**DOCUMENT TEXT:**
════════
Document number: P1202R4 Date: 2022-02-14 Reply-to: David Goldblatt <davidtgoldblatt@gmail.com> Audience: LEWG, LWG

# P1202R4: Asymmetric Fences

# Background

Some types of concurrent algorithms can be split into a common path and an uncommon path, both of which require fences (or other operations with non-relaxed memory orders) for correctness. On many platforms, it's possible to speed up the common path by adding an even stronger fence type (stronger than memory\_order::seq\_cst) down the uncommon path. These facilities are being used in an increasing number of concurrency libraries. We propose standardizing these asymmetric fences, and incorporating them into the memory model.

The proposed ship vehicle is Concurrency TS 2.

In Prague, LEWG voted (unanimous consent) to forward P1202R2 to LWG. December 2021 electronic polling, LEWG voted (also unanimous consent) for P2396, which applies some minor editorial changes to address issues caught in LWG pre-review (the header name and feature test macro). The LEWG chairs asked for a "clean" paper with all changes from P2396 applied for LEWG to vote on again.
════════
**DATA PROVIDED:**
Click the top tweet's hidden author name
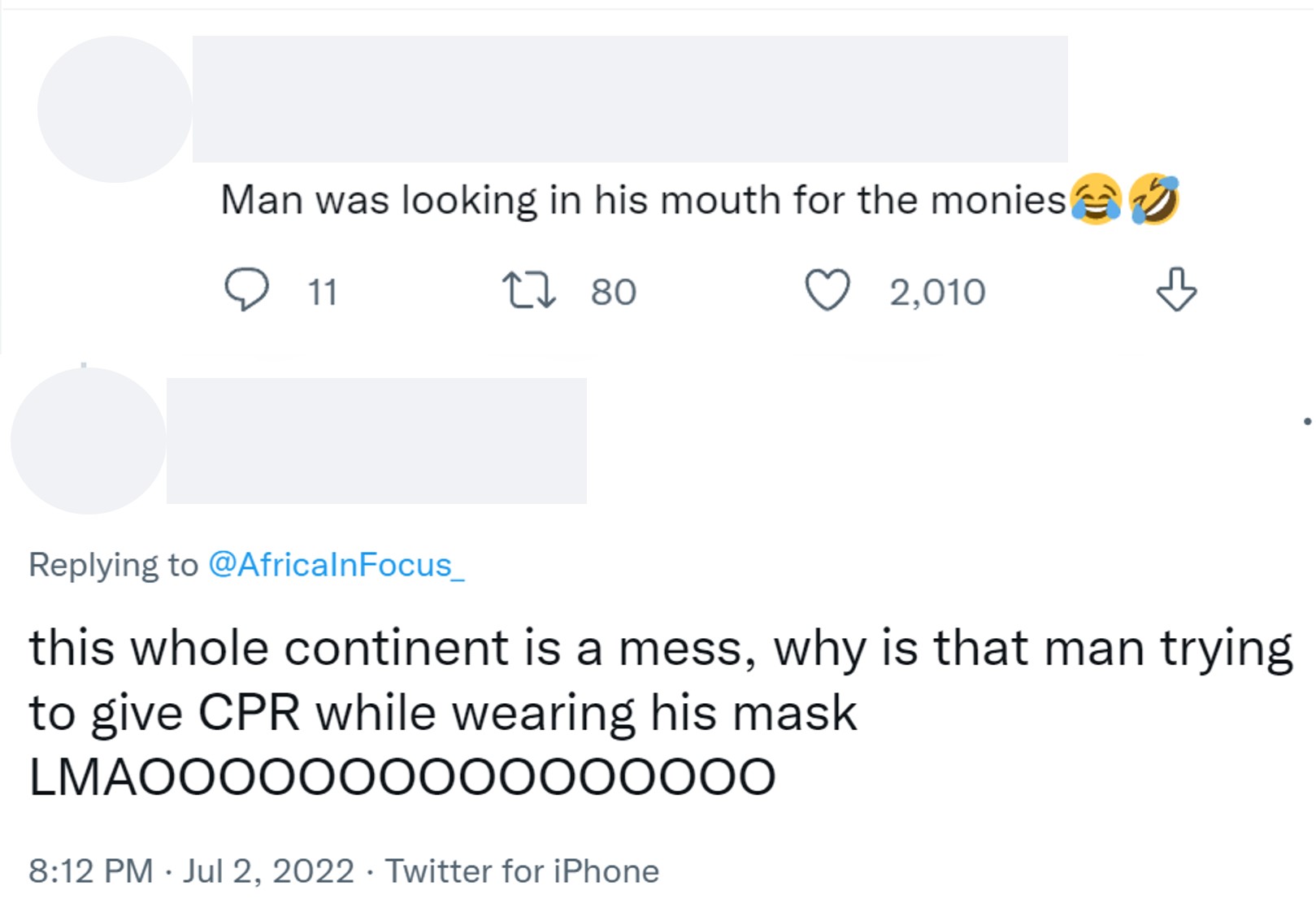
════════
**JOBS:**
• A. Duplicate the part of the asymmetric fences paper that begins at the words "# Background" and stops after "Concurrency TS 2.".
• B. List every paper number beginning with "P" that the asymmetric fences paper mentions.

**FINAL RESULTS:**
• A.
# Background

Some types of concurrent algorithms can be split into a common path and an uncommon path, both of which require fences (or other operations with non-relaxed memory orders) for correctness. On many platforms, it's possible to speed up the common path by adding an even stronger fence type (stronger than memory\_order::seq\_cst) down the uncommon path. These facilities are being used in an increasing number of concurrency libraries. We propose standardizing these asymmetric fences, and incorporating them into the memory model.

The proposed ship vehicle is Concurrency TS 2.

• B. P1202R4, P1202R2, P2396